Project Summary
During effective antiretroviral therapy (ART), human immunodeficiency virus (HIV) persists in memory T cells
and the virus from this cellular reservoir rebounds when people living with HIV (PLWH) stop ART. When ART is
discontinued, viral rebound takes place within 4 weeks in most PLWH (i.e., non-controllers). However, the time
to viral rebound varies and there are rare PLWH who maintain low levels of viremia for months or years after an
analytic treatment interruption (ATI). Previous studies have identified several factors associated with a delayed
time to viral rebound: 1) lower levels of total HIV DNA prior to treatment interruption; 2) lower pre-ART viral load;
and 3) initiation of ART during acute/early infection. In addition, CD8 T cell immune response directed against
structurally important viral protein regions is also associated with viral control in the absence of ART.
From the results of the PULSE clinical trial, where 68 PLWHs underwent three consecutive ATIs, we
observed that 10% of the participants controlled their viral rebound up to 6 months (i.e., transient controllers).

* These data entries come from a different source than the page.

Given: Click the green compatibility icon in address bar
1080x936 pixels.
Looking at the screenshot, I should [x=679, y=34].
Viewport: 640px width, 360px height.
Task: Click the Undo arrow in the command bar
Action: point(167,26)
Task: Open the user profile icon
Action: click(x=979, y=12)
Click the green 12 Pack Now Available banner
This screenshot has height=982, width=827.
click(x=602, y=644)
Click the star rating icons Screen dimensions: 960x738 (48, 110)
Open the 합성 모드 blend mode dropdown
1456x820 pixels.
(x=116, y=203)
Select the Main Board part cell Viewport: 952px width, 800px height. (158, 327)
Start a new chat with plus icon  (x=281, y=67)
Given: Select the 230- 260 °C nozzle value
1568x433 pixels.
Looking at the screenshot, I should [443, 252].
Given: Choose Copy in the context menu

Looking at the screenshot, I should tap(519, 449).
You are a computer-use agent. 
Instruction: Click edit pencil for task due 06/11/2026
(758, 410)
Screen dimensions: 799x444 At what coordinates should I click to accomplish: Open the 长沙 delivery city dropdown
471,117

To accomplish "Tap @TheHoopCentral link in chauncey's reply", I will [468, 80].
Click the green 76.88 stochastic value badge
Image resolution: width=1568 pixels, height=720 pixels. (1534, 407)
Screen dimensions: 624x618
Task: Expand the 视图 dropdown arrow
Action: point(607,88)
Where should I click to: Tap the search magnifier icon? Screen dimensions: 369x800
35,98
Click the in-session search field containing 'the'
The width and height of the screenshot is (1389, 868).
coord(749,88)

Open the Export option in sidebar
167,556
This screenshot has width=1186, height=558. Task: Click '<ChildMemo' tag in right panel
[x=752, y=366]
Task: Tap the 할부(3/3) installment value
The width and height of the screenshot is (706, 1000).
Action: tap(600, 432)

Applying our novel near full-length HIV RNA sequencing assay to genetically characterize HIV from the plasma
of two participants enrolled in this clinical study, we found that genetically distinct HIV populations emerged when
transient viral control was observed. In the current study, we will extend our full-length HIV sequencing analysis
to all participants who experienced transient viral control during consecutive ATIs. In addition, to determine
whether enhanced CD8 T cell response and functionality are essential to achieve transient viral control during
consecutive ATIs, we will compare the proportion of HIV-specific CD8 T cells and the magnitude of their response
across pre-ART and ATI timepoints in both transient controllers and non-controllers. Furthermore, we will
determine whether consecutive ATIs improve HIV-specific CD8 T cell response to structurally important and
genetically conserved viral protein regions shaping the genetic composition of rebound viruses and controlling
viral infection.
The proposed study will allow us to determine if consecutive ATIs enhance viral and immunological
mechanisms contributing to transient viral control. Of note, we will define the immunological parameters of CD8
T cells that result in a transient virological control and delayed viral rebound when ART is discontinued. Moreover,
this study will accelerate the development of new therapeutic strategies such as enhancing host immunity against
structurally important and genetically conserved HIV protein regions with the ultimate goal of achieving virological
remission following the discontinuation of ART.